Appalachian Folk Ballads
This recording could be regarded as a specialty type of recording or perhaps simply appealing to a "niche" of music lovers. I have been having a great deal of difficulty deciding how to describe it, though the subtitle Appalachian folk ballads is true. The trouble that people went to or through to find or "round-up" these songs is an interesting tale unto itself. The forty-page booklet/liner notes does a remarkably thorough job that I found downright intriguing and much of it had to be a labor of love. A labor of "old-timey music" is the underlying force of these songs. Fully two thirds of these songs can be said to come from nineteen seventeen and eighteen, the remainder are from the thirties.

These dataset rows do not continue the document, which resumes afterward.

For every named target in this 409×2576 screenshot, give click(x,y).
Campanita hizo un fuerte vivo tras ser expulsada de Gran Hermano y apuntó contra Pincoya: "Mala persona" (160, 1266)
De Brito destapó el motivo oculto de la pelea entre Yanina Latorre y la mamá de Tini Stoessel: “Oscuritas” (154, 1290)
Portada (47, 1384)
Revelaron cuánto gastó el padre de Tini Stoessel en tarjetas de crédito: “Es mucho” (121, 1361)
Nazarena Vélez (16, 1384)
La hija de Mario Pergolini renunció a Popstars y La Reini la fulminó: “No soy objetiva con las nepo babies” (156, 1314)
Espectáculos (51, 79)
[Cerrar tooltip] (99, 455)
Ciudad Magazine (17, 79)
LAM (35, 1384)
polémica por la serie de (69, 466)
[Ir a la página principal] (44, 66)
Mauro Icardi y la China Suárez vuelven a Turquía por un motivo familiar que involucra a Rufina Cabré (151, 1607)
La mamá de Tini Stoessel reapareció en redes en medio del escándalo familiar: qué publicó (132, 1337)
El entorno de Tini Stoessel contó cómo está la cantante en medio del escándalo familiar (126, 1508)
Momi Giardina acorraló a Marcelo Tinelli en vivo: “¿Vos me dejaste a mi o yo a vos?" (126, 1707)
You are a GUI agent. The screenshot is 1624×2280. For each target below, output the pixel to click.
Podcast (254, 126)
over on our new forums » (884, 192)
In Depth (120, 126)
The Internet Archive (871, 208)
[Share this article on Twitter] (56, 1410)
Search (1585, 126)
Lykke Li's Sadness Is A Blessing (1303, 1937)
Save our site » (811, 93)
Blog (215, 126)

The origins of the songs in many cases were determined by Fletcher Collins who field-recorded hundreds of them starting in the thirties - yes, the thirties. Three hundred of them are now in the Library of Congress' Archive of American Folksong.
Custer La Rue is a well-known soprano with a voice that somehow "nicely fits the type of songs sung here". In addition to a number of unaccompanied solo albums she and the Baltimore Consort (or members of the Consort) have recorded together at least ten times so far. The arrangements are sparse and approximately a third of the songs are performed without any accompaniment, a third with only Ronn McFarlane on the lute and the other third adds either or both Mary Anne Ballard and Mark Cudek playing either the bass or treble viol and a few times the cittern. What in the world the cittern is doing here I can not guess. Popular in the fifteen and sixteen hundreds, reference books say it had died out before the nineteen hundreds; precursor of the guitar, it was an important and popular instrument of the Renaissance period, and that is a long, long time ago.
Often there are stories behind these songs and at times the songs are simply sung stories. Many of the songs were passed down from person to person or from singer to singer and not always written down until more recently. Even then they may have simply been recorded, as mentioned previously by Fletcher Collins, or others, to preserve another part of our heritage. In this case that is the folk music heritage of the United States' Appalachian area. Since this is a bit difficult to describe or perhaps to understand, I am going to exactly copy the forward or story behind a song and then copy the words of a (different) song - a short one to keep it brief while giving you ideas of what is going on here:
Lady Gay (The Wife of Usher's Well)
Text as sung by Mrs. I.K. Flannery, Berea, Kentucky, May 30, 1917 and by Mr. Nathaniel Morris, Harriston, Virginia, October 13, 1935. TUNE as sung by Mrs. Minnie Poke, Wasioto, Kentucky, May 1, 1917 and by Mrs. Fred Hite Thaxton, Virginia, October 13, 1936.
There are dozens of collected versions of this song; Bronson, in The Traditional Tunes to the Child Ballads, has seventy-nine. There is, however, only one basic melody for this ballad. Now I will quote the words for one of the songs (I am doing this because most of you have never heard even one of them):
The Lady and the Dragoon
There was a little soldier, just lately come from war.
The sound quality suits the music and performers quite well. Overall it is tight and clean and not the least bit overblown, rather intimate is an appropriate description. This was done as a 20-bit recording and released before Dorian went to their new xCD series done in 24-bit format.